The public safety charter amendment isn’t the answer to the city’s policing problem


On November 2, 2021, Minneapolis voters will be presented with a proposed charter amendment that claims to address policing. People have been frustrated with Minneapolis policing for a long time and have been looking for a way forward. They may be wondering if this amendment is that opportunity.

According to the language on the ballot, the amendment will “strike and replace the police department with a Department of Public Safety that employs a comprehensive public health approach, and which would include licensed peace officers (police officers) if necessary, to fulfill its responsibilities for public safety … “

So, what’s the problem?

The amendment doesn’t tell us what public safety would actually look like if it passes.

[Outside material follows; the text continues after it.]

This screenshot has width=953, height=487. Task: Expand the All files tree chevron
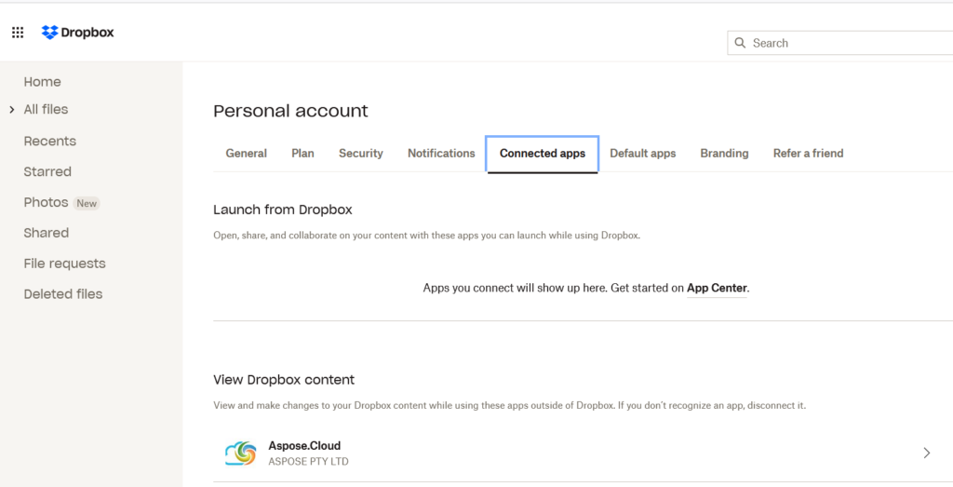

There may or may not still be a police force, for example, and it’s not clear who would decide.

Even if there are police, they would be moved under a new department that reports to a city council committee and then to the council as a whole. In other words, the police (and police accountability) would be buried under three layers of bureaucracy.

This amendment includes two flaws that call into question its practicality, if not legality.

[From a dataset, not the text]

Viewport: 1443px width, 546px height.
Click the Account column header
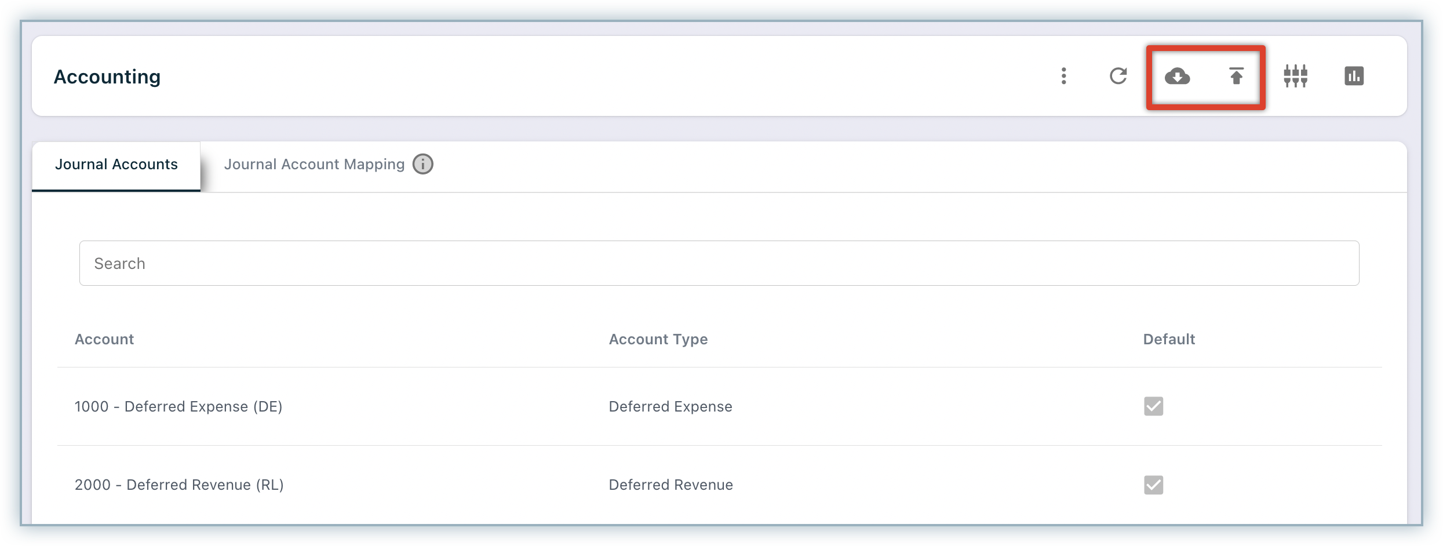(x=104, y=339)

The amendment does not specify an effective date. Under state law, that means the implementation date would be thirty days after passage. Realistically, there is just no way to create and staff a new department and figure out the way forward for public safety, all in one month.

Secondly, the power to discipline the police is eliminated from the current charter without being reassigned. With no one having the power to discipline, that leaves us with a police force even less accountable than it already is.

The proposed charter amendment would eliminate the minimum staffing requirement for police, a positive development because it would allow the City more flexibility. However, we don’t need a charter amendment to do this because the city council and mayor could do it themselves by unanimous vote on an ordinance, with the Charter Commission’s concurrence.

What would work?

For people who are harmed by violent crime, financial exploitation or other criminal conduct, a law enforcement investigation provides their gateway into the court system. Any change to our charter needs to protect their access to the justice system.  That said, we recognize the need for serious changes to policing in Minneapolis.

What can the mayor and city council do right now to make that happen?

  • Right-size the police. Focus policing on its core function—investigating crimes. Eliminating the minimum staffing requirement would allow them to do this.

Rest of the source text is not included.